A Leeds court has heard an unusual case in which the judge accepted an “oral will” made by a merchant seaman under the 1837 Wills Act – even though the sailor, Ashley Servoz-Gavin, was on dry land at the time.
The following story is from the St. Albans Review
THANKS to the honesty and selflessness of a St Albans woman, her 98-year-old aunt has been awarded her rightful £600,000 inheritance in full.
Christine Dinoulis, 70, would have been entitled to a share of her sailor cousin’s fortune had she not given evidence that Ashley Servoz-Gavin, who died in 2005 without a will, had twice told her he wanted all his money and investment properties to go their aunt, Anne Ayling of Leeds.
Born in February 1946 to Anne’s twin sister Agnes from a brief VE-Day liaison, Ashley was shunned by most of the family – his mother was divorced by her husband who returned from the Second World War to find her pregnant.
In a judgement given last week at Leeds Civil Justice Centre, where Ms Dinoulis gave evidence earlier this month, Judge Langan said: “It is perhaps easy to forget how, even in the recent past, birth out of wedlock was a stigma.

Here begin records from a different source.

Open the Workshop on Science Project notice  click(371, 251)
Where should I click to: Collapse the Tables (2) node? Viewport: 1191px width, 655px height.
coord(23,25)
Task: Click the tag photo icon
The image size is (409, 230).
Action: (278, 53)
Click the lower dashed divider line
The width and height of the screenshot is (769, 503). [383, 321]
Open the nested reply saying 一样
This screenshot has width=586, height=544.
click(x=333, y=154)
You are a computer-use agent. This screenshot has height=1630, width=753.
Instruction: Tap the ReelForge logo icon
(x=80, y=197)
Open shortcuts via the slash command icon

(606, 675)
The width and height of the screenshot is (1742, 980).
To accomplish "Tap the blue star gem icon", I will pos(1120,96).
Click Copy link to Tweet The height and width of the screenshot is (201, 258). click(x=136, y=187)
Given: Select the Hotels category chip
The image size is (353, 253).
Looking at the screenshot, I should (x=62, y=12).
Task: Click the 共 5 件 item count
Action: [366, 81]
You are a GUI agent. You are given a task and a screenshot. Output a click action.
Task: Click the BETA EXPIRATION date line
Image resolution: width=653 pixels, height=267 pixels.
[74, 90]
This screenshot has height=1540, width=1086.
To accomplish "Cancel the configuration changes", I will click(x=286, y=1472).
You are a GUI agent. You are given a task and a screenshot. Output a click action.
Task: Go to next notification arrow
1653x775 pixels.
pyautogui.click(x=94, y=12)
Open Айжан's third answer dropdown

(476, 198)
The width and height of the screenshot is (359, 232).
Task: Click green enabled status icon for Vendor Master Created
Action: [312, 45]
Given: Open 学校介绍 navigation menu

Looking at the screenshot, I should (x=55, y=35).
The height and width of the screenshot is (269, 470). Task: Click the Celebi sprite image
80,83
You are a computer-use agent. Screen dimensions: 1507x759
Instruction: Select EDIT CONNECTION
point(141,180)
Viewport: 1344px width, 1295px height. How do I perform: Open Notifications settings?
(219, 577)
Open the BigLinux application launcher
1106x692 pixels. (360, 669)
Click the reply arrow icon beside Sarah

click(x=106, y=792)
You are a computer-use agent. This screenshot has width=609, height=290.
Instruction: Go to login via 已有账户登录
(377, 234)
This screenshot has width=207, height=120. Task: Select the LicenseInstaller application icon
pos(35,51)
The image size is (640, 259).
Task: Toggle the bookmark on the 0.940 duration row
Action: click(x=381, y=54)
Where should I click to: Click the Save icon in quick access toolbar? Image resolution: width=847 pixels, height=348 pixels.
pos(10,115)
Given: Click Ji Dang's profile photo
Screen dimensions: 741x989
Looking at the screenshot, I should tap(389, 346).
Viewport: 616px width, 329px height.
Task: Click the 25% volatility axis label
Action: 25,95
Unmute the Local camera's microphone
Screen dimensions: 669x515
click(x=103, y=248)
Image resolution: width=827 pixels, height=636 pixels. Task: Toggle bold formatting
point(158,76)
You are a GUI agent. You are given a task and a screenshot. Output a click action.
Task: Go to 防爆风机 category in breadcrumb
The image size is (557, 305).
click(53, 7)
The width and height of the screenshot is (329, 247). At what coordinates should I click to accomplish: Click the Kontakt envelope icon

Mr Servoz-Gavin was not only bullied at school because of his illegitimacy but appears to have been cold-shouldered by many members of the Ayling family.”
But he described his Auntie Anne, the youngest of ten children, as a shining exception who became a second mother to her nephew as the years passed, providing a home between his voyages as a merchant seaman after Agnes’ death in 1975.
Mr Servoz-Gavin, who was badly burned in a grenade attack in the early Sixties while serving as a soldier, never made a written will but the judge said, under an exception for sailors in the 1837 Wills Act, he could express his wishes orally.
Even though he was not at sea but at his cousin’s home in St Albans when he told her his wishes, the exception still applied because he was under orders to join his ship, the judge ruled.
Although Ms Dinoulis and other members of the family have lost out from the ruling, the judge, who awarded Ms Ayling the entire estate after tax and costs of £582,000, said there was no rancour in the case and no reason to doubt the evidence of any of the witnesses.